I routinely interface with 1GB+ csvs. The size explosion for json would be huge. Disk IO aside, I assume a json parser is going to be slower to parse than csv.
How would JSON cause a size explosion?

Nothing prevents you using ndjson where you define a header and then have an array per line.

Nobody does this currently. You have now created another bespoke format. If I am going to need a custom parser/writer, I might as well lean on a binary format that has far stronger properties than a text based one.
JSONL is pretty common format. It makes sense for logs and anything else written incrementally.

JSON parsers are super common. They are simpler and faster than CSV because it is more regular. JSONL is simple to implement cause write by record and read by line.

The only difference with CSV are bracket characters around line and every string has quotes. The benefit is clear escaping rules including for newlines.

JSONL is standard. Upthread said to write the header row and then make subsequent rows arrays. Of which I am not aware of anything that does this currently.

My objection to JSONL was about the increase in file size owing to repeating the keys.

JSON can write arrays in addition to hashes. JSON arrays are nearly identical to CSV. The only difference is brackets around li;es. There is no extra space wasted for keys.
Why do you use a text-based format at all at that size?
You get what you get. Presumably when it started, they were a more modest size.
Eh, I'm skeptical of this statement.

CVS is explicitly about tabular data. JSON (including JSON5) is much more flexible. Flexibility can be great but also can be annoying. If you want tabular data, then a system that enables nesting isn't great.

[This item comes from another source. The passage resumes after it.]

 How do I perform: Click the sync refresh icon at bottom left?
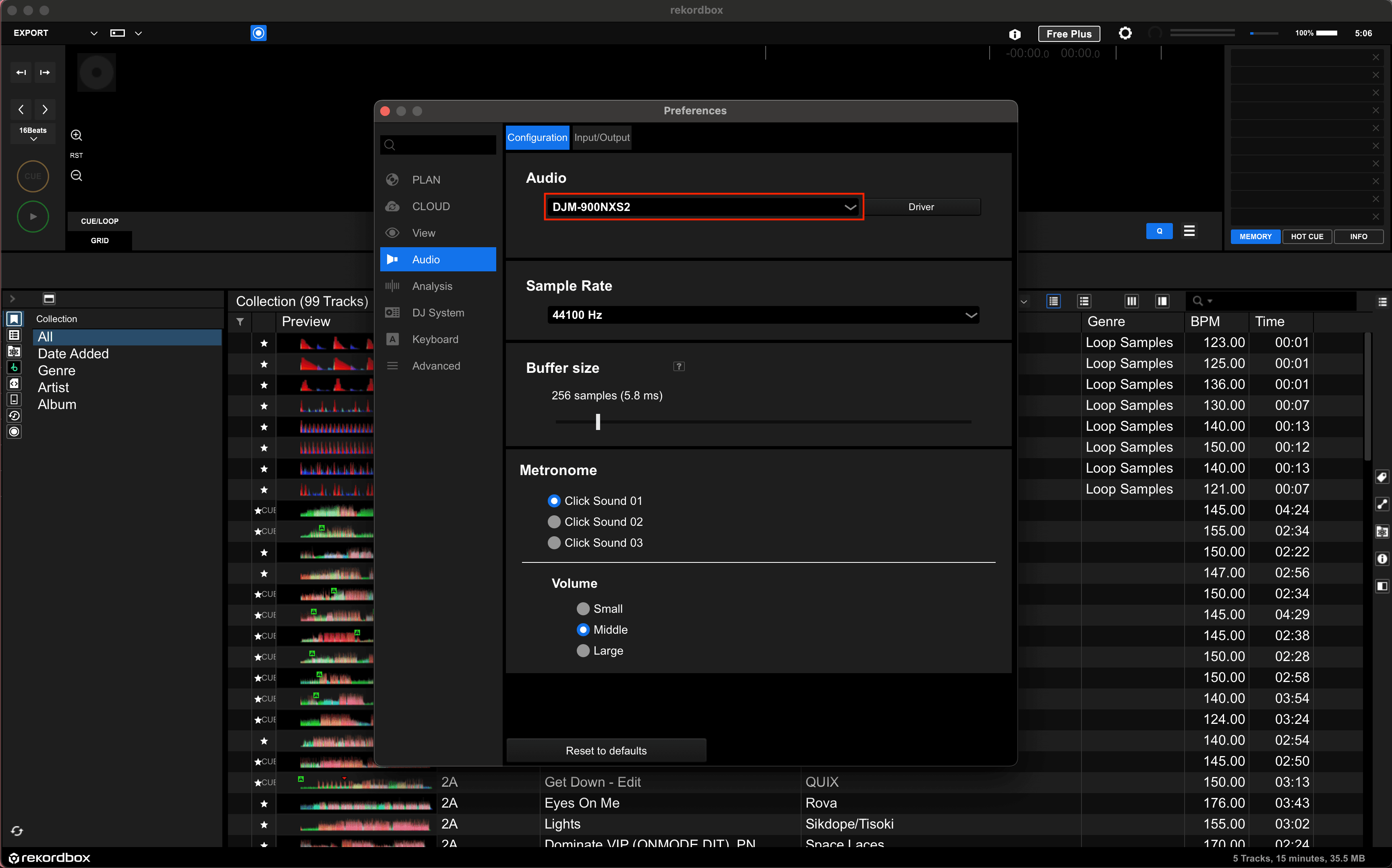tap(17, 831)
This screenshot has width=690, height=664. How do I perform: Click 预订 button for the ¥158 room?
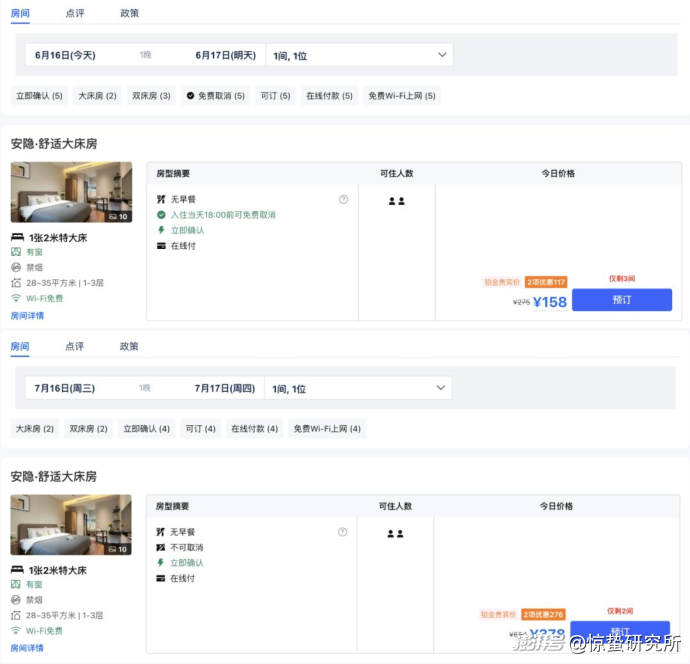click(621, 300)
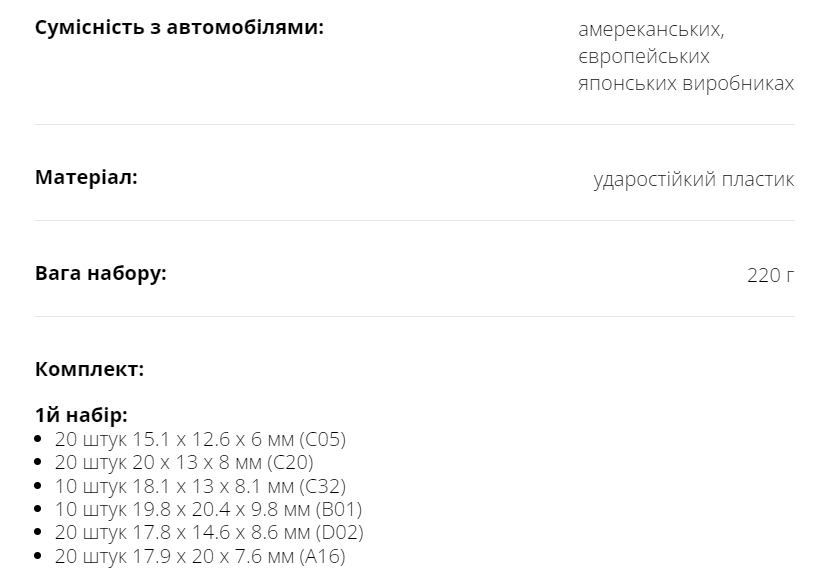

I love jsonlines but csvs are way more compact, since you don't have to repeat the column name for every line of data
I think the fact that a human can mostly just read csvs is an important part of their adoption, too.
You would write JSON arrays without names for tabular data. I don’t know if there is a standard way to do the header, but array of names would work. Or JSON Schema record.
Rather than highlighting flexibility as the differentiator, I would say: CSV is for dense data, JSON is for sparse data. They are flexible in different ways. For example, CSV is very flexible when renaming a column title.